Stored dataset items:
────────────────────
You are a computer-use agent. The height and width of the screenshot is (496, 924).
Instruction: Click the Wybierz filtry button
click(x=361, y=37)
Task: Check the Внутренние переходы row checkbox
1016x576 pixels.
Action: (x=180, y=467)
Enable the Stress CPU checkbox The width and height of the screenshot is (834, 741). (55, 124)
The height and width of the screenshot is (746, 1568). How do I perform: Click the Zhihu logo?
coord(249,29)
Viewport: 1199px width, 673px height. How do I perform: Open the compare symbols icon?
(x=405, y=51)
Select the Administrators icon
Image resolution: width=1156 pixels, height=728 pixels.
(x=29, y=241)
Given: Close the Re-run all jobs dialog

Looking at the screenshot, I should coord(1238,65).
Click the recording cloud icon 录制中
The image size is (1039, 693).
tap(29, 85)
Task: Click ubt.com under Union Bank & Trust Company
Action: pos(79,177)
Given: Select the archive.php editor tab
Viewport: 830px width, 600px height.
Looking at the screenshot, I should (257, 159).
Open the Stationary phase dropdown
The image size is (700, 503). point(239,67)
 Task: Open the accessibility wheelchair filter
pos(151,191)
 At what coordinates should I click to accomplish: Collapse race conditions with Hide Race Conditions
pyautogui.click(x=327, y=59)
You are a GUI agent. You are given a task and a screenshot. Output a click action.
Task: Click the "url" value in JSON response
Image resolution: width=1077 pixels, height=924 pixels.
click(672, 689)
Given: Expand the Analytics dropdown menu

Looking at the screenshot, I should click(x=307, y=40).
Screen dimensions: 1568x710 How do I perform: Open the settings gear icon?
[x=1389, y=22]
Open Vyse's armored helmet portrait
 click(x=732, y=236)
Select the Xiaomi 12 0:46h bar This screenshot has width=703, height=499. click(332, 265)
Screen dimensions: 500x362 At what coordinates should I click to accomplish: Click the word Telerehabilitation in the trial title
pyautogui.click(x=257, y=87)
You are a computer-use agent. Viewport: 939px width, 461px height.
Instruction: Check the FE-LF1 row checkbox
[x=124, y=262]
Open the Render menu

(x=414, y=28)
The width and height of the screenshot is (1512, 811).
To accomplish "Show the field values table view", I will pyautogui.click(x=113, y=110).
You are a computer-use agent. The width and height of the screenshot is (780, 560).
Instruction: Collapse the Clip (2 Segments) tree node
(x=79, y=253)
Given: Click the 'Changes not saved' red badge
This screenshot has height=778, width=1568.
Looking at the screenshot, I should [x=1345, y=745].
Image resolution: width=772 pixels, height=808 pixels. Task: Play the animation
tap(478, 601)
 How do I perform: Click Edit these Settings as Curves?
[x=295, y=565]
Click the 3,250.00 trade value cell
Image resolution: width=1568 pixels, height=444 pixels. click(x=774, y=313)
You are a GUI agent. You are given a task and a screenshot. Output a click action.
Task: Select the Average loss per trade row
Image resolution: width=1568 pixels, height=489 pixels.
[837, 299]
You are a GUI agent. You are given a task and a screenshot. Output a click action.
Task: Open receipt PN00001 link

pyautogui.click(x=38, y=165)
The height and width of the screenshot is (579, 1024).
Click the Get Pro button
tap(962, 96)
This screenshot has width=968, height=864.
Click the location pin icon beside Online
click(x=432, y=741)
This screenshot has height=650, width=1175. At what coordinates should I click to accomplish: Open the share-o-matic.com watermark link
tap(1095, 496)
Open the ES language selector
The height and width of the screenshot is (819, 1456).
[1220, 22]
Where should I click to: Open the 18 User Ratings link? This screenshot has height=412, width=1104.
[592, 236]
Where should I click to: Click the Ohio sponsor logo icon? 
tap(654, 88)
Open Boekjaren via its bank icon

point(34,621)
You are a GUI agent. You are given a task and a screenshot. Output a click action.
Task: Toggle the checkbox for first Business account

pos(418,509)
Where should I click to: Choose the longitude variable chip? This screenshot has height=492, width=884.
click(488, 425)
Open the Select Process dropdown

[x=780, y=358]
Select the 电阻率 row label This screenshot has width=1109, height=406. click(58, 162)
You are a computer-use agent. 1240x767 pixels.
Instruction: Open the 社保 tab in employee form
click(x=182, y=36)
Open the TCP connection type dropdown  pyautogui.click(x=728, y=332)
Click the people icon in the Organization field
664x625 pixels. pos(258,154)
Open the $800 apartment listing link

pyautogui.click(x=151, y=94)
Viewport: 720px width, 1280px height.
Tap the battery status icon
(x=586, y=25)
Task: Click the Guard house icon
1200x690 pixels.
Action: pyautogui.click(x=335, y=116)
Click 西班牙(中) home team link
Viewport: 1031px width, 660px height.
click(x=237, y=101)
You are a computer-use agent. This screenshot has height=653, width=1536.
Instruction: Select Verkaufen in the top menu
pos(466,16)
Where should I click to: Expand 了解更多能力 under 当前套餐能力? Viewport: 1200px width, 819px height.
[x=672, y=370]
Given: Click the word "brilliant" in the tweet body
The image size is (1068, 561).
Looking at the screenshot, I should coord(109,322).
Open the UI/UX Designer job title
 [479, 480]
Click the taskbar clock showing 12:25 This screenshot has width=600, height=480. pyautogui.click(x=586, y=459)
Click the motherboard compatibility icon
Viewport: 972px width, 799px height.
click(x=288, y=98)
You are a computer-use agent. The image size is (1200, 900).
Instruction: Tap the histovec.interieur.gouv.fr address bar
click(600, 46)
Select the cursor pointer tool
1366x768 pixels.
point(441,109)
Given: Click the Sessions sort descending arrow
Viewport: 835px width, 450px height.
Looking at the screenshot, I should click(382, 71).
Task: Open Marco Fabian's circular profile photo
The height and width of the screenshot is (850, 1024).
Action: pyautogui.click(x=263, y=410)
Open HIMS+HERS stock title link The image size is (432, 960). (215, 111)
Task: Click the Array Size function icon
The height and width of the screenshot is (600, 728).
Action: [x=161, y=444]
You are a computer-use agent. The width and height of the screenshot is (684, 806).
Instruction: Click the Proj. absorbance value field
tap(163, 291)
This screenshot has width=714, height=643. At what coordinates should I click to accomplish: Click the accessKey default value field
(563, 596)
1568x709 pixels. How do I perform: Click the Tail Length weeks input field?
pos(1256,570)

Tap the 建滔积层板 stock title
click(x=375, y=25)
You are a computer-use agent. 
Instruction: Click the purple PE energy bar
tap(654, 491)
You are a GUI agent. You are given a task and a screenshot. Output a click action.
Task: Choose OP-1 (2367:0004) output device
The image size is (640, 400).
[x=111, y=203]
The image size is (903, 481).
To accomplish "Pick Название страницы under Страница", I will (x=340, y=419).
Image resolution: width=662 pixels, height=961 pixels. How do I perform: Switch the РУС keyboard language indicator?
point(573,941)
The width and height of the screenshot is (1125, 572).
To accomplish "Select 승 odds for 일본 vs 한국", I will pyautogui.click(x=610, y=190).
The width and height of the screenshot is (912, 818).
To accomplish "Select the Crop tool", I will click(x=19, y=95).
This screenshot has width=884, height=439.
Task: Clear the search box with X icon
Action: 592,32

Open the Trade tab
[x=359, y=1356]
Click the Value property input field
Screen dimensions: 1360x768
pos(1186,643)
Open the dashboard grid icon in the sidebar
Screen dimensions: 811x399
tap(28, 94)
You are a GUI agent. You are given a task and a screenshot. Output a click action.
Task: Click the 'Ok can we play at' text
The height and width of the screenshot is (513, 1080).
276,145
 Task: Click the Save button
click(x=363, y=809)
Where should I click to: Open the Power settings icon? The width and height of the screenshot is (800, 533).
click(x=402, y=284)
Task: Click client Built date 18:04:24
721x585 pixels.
────────────────────
TASK OBJECTIVE: The data must be retyped in full, exactly as it reads.

ANSWER TO THIS PROBLEM:
You are a computer-use agent. The height and width of the screenshot is (496, 924).
Instruction: Click the Wybierz filtry button
click(x=361, y=37)
Task: Check the Внутренние переходы row checkbox
1016x576 pixels.
Action: (x=180, y=467)
Enable the Stress CPU checkbox The width and height of the screenshot is (834, 741). (55, 124)
The height and width of the screenshot is (746, 1568). How do I perform: Click the Zhihu logo?
coord(249,29)
Viewport: 1199px width, 673px height. How do I perform: Open the compare symbols icon?
(x=405, y=51)
Select the Administrators icon
Image resolution: width=1156 pixels, height=728 pixels.
(x=29, y=241)
Given: Close the Re-run all jobs dialog

Looking at the screenshot, I should coord(1238,65).
Click the recording cloud icon 录制中
The image size is (1039, 693).
tap(29, 85)
Task: Click ubt.com under Union Bank & Trust Company
Action: pos(79,177)
Given: Select the archive.php editor tab
Viewport: 830px width, 600px height.
Looking at the screenshot, I should (257, 159).
Open the Stationary phase dropdown
The image size is (700, 503). point(239,67)
 Task: Open the accessibility wheelchair filter
pos(151,191)
 At what coordinates should I click to accomplish: Collapse race conditions with Hide Race Conditions
pyautogui.click(x=327, y=59)
You are a GUI agent. You are given a task and a screenshot. Output a click action.
Task: Click the "url" value in JSON response
Image resolution: width=1077 pixels, height=924 pixels.
click(672, 689)
Given: Expand the Analytics dropdown menu

Looking at the screenshot, I should click(x=307, y=40).
Screen dimensions: 1568x710 How do I perform: Open the settings gear icon?
[x=1389, y=22]
Open Vyse's armored helmet portrait
 click(x=732, y=236)
Select the Xiaomi 12 0:46h bar This screenshot has width=703, height=499. click(332, 265)
Screen dimensions: 500x362 At what coordinates should I click to accomplish: Click the word Telerehabilitation in the trial title
pyautogui.click(x=257, y=87)
You are a computer-use agent. Viewport: 939px width, 461px height.
Instruction: Check the FE-LF1 row checkbox
[x=124, y=262]
Open the Render menu

(x=414, y=28)
The width and height of the screenshot is (1512, 811).
To accomplish "Show the field values table view", I will pyautogui.click(x=113, y=110).
You are a computer-use agent. The width and height of the screenshot is (780, 560).
Instruction: Collapse the Clip (2 Segments) tree node
(x=79, y=253)
Given: Click the 'Changes not saved' red badge
This screenshot has height=778, width=1568.
Looking at the screenshot, I should [x=1345, y=745].
Image resolution: width=772 pixels, height=808 pixels. Task: Play the animation
tap(478, 601)
 How do I perform: Click Edit these Settings as Curves?
[x=295, y=565]
Click the 3,250.00 trade value cell
Image resolution: width=1568 pixels, height=444 pixels. click(x=774, y=313)
You are a GUI agent. You are given a task and a screenshot. Output a click action.
Task: Select the Average loss per trade row
Image resolution: width=1568 pixels, height=489 pixels.
[837, 299]
You are a GUI agent. You are given a task and a screenshot. Output a click action.
Task: Open receipt PN00001 link

pyautogui.click(x=38, y=165)
The height and width of the screenshot is (579, 1024).
Click the Get Pro button
tap(962, 96)
This screenshot has width=968, height=864.
Click the location pin icon beside Online
click(x=432, y=741)
This screenshot has height=650, width=1175. At what coordinates should I click to accomplish: Open the share-o-matic.com watermark link
tap(1095, 496)
Open the ES language selector
The height and width of the screenshot is (819, 1456).
[1220, 22]
Where should I click to: Open the 18 User Ratings link? This screenshot has height=412, width=1104.
[592, 236]
Where should I click to: Click the Ohio sponsor logo icon? 
tap(654, 88)
Open Boekjaren via its bank icon

point(34,621)
You are a GUI agent. You are given a task and a screenshot. Output a click action.
Task: Toggle the checkbox for first Business account

pos(418,509)
Where should I click to: Choose the longitude variable chip? This screenshot has height=492, width=884.
click(488, 425)
Open the Select Process dropdown

[x=780, y=358]
Select the 电阻率 row label This screenshot has width=1109, height=406. click(58, 162)
You are a computer-use agent. 1240x767 pixels.
Instruction: Open the 社保 tab in employee form
click(x=182, y=36)
Open the TCP connection type dropdown  pyautogui.click(x=728, y=332)
Click the people icon in the Organization field
664x625 pixels. pos(258,154)
Open the $800 apartment listing link

pyautogui.click(x=151, y=94)
Viewport: 720px width, 1280px height.
Tap the battery status icon
(x=586, y=25)
Task: Click the Guard house icon
1200x690 pixels.
Action: pyautogui.click(x=335, y=116)
Click 西班牙(中) home team link
Viewport: 1031px width, 660px height.
click(x=237, y=101)
You are a computer-use agent. This screenshot has height=653, width=1536.
Instruction: Select Verkaufen in the top menu
pos(466,16)
Where should I click to: Expand 了解更多能力 under 当前套餐能力? Viewport: 1200px width, 819px height.
[x=672, y=370]
Given: Click the word "brilliant" in the tweet body
The image size is (1068, 561).
Looking at the screenshot, I should coord(109,322).
Open the UI/UX Designer job title
 [479, 480]
Click the taskbar clock showing 12:25 This screenshot has width=600, height=480. pyautogui.click(x=586, y=459)
Click the motherboard compatibility icon
Viewport: 972px width, 799px height.
click(x=288, y=98)
You are a computer-use agent. The image size is (1200, 900).
Instruction: Tap the histovec.interieur.gouv.fr address bar
click(600, 46)
Select the cursor pointer tool
1366x768 pixels.
point(441,109)
Given: Click the Sessions sort descending arrow
Viewport: 835px width, 450px height.
Looking at the screenshot, I should click(382, 71).
Task: Open Marco Fabian's circular profile photo
The height and width of the screenshot is (850, 1024).
Action: pyautogui.click(x=263, y=410)
Open HIMS+HERS stock title link The image size is (432, 960). (215, 111)
Task: Click the Array Size function icon
The height and width of the screenshot is (600, 728).
Action: [x=161, y=444]
You are a computer-use agent. The width and height of the screenshot is (684, 806).
Instruction: Click the Proj. absorbance value field
tap(163, 291)
This screenshot has width=714, height=643. At what coordinates should I click to accomplish: Click the accessKey default value field
(563, 596)
1568x709 pixels. How do I perform: Click the Tail Length weeks input field?
pos(1256,570)

Tap the 建滔积层板 stock title
click(x=375, y=25)
You are a computer-use agent. 
Instruction: Click the purple PE energy bar
tap(654, 491)
You are a GUI agent. You are given a task and a screenshot. Output a click action.
Task: Choose OP-1 (2367:0004) output device
The image size is (640, 400).
[x=111, y=203]
The image size is (903, 481).
To accomplish "Pick Название страницы under Страница", I will (x=340, y=419).
Image resolution: width=662 pixels, height=961 pixels. How do I perform: Switch the РУС keyboard language indicator?
point(573,941)
The width and height of the screenshot is (1125, 572).
To accomplish "Select 승 odds for 일본 vs 한국", I will pyautogui.click(x=610, y=190).
The width and height of the screenshot is (912, 818).
To accomplish "Select the Crop tool", I will click(x=19, y=95).
This screenshot has width=884, height=439.
Task: Clear the search box with X icon
Action: 592,32

Open the Trade tab
[x=359, y=1356]
Click the Value property input field
Screen dimensions: 1360x768
pos(1186,643)
Open the dashboard grid icon in the sidebar
Screen dimensions: 811x399
tap(28, 94)
You are a GUI agent. You are given a task and a screenshot. Output a click action.
Task: Click the 'Ok can we play at' text
The height and width of the screenshot is (513, 1080).
276,145
 Task: Click the Save button
click(x=363, y=809)
Where should I click to: Open the Power settings icon? The width and height of the screenshot is (800, 533).
click(x=402, y=284)
Task: Click client Built date 18:04:24
721x585 pixels.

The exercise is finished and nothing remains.